In the late afternoon our VIP van arrives in Phonsavan after a fairly short, although not a very comfortable ride. The view along the route is stunning as we go over the mountains and the time in the van went by extra quick as we had the very pleasant company of Masuk from Morocco, John from the UK, and Jonathan from Austria. We're dropped off fairly close to the centre of town where the majority of the hotels are located, so we decide to walk there rather than get a "free" tuc-tuc lift to a hotel of the tout's choice... We first head for one of the Kong Keo Guest House, warmly recommended by the Lonely Planet, only to find it was a spider-infested damp dump... We had to look at alternatives and ended up in White Orchid - a fairly OK place with breakfast included, and it's relatively cheap.

After settling into the hotel we head out to find some food and beer. Hannah had spotted a quirky little bar and restaurant called The Bombie while we were walking about looking for accommodation, so we head there. We also realise later that this bar is mentioned in the Lonely Planet, and that every evening it shows a documentary banned in Laos about the "Secret War" conducted over Laos parallel to the Vietnam War (The Most Secret Place On Earth).

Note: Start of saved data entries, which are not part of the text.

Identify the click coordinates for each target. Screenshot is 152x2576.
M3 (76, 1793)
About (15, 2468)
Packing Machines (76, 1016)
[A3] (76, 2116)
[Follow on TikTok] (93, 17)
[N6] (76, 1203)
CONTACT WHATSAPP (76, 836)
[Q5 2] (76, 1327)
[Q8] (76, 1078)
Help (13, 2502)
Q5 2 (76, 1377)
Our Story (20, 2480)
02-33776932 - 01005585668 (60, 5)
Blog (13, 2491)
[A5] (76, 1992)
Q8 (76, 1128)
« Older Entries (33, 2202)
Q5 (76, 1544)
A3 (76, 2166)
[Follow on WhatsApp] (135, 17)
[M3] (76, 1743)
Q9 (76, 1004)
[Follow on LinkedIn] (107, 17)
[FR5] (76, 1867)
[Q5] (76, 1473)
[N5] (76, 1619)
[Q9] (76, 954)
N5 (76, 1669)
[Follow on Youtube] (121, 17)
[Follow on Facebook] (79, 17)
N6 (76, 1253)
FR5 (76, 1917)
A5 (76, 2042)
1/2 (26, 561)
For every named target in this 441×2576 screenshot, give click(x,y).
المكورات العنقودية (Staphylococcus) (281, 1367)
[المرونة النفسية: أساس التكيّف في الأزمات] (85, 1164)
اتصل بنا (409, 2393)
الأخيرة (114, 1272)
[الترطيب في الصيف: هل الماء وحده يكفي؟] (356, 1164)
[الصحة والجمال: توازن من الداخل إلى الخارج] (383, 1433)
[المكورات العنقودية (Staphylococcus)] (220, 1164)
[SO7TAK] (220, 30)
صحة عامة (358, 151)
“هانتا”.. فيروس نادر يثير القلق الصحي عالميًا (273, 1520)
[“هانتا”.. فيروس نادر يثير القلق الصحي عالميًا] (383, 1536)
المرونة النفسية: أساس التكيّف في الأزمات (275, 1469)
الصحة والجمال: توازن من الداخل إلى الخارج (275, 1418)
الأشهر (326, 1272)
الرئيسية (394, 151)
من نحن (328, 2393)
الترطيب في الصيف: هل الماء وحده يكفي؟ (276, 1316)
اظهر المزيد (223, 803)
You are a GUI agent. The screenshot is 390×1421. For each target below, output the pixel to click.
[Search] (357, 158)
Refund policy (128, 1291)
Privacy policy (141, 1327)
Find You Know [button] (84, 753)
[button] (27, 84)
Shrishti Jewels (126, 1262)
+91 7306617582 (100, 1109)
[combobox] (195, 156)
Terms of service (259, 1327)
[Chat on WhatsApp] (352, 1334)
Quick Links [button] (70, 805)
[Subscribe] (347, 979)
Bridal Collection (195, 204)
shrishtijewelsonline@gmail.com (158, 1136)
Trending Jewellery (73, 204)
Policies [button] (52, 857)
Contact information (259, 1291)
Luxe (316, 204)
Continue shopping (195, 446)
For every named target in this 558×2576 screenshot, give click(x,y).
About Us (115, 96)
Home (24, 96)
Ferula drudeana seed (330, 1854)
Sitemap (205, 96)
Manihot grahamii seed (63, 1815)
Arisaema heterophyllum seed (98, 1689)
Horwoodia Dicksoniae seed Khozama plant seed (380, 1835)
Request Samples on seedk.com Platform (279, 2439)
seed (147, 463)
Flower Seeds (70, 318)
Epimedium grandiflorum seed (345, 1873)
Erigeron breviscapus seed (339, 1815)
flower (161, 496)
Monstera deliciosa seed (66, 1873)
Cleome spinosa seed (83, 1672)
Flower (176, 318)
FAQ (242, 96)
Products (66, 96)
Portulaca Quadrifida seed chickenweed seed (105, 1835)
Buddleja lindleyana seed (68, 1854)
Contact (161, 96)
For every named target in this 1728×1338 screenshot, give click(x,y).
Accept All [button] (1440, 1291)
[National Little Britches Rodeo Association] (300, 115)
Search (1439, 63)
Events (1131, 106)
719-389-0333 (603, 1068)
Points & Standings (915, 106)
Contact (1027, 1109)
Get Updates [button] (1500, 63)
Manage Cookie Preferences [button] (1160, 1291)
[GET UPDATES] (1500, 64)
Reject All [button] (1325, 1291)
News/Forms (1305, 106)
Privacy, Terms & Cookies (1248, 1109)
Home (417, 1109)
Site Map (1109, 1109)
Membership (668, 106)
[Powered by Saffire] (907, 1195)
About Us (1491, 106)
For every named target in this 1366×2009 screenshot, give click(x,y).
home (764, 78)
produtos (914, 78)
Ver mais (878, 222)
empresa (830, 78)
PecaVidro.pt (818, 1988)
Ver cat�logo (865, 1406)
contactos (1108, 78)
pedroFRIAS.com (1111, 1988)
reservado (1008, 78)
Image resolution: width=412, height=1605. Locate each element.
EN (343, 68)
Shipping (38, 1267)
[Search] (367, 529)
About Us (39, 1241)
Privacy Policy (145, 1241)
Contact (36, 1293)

It's a speedy history lesson, and it's not in any way a happy tale. The owner of the bar also has a little travel company that arranges tours to the sights around Phonsavan called Sousath Travels. As we're watching the documentary we discover that the local guide for the film crew is called Sousath as well, and after inquiring we learn that it's the father of our host that soon start to bring out the local (and very lethal) Lao Lao Whiskey. We'd contemplating booking a sightseeing tour with Sousath as he's got a bit different itineraries than what the other tour operators are offering but as it was just the two of us we thought it a bit expensive and needed to have a think about it. As we were having our dinner some more people wanted to sign up for it and suddenly it seemed much more affordable. Sousath runs another documentary after the banned "The Most Secret Place On Earth" and we stay there to watch it while enjoying the beer and a couple of shots of Lao Lao - although enjoying the beer and Lao Lao we're in shock watching the horrific documentaries. The third documentary, or more stunt reportage, was a bit disturbing in a completely different way, and I thought this one should have been left out... It's an MTV production about blowing up a cow - something you used to be able to do in Laos as a "tourist attraction" apparently. This reportage was featuring the owner of the bar as the guide of the MTV film team. I thought it just looked like he'd sold out for a bit of "fame" to try to be like his dad. Needless to say I was NOT impressed by this...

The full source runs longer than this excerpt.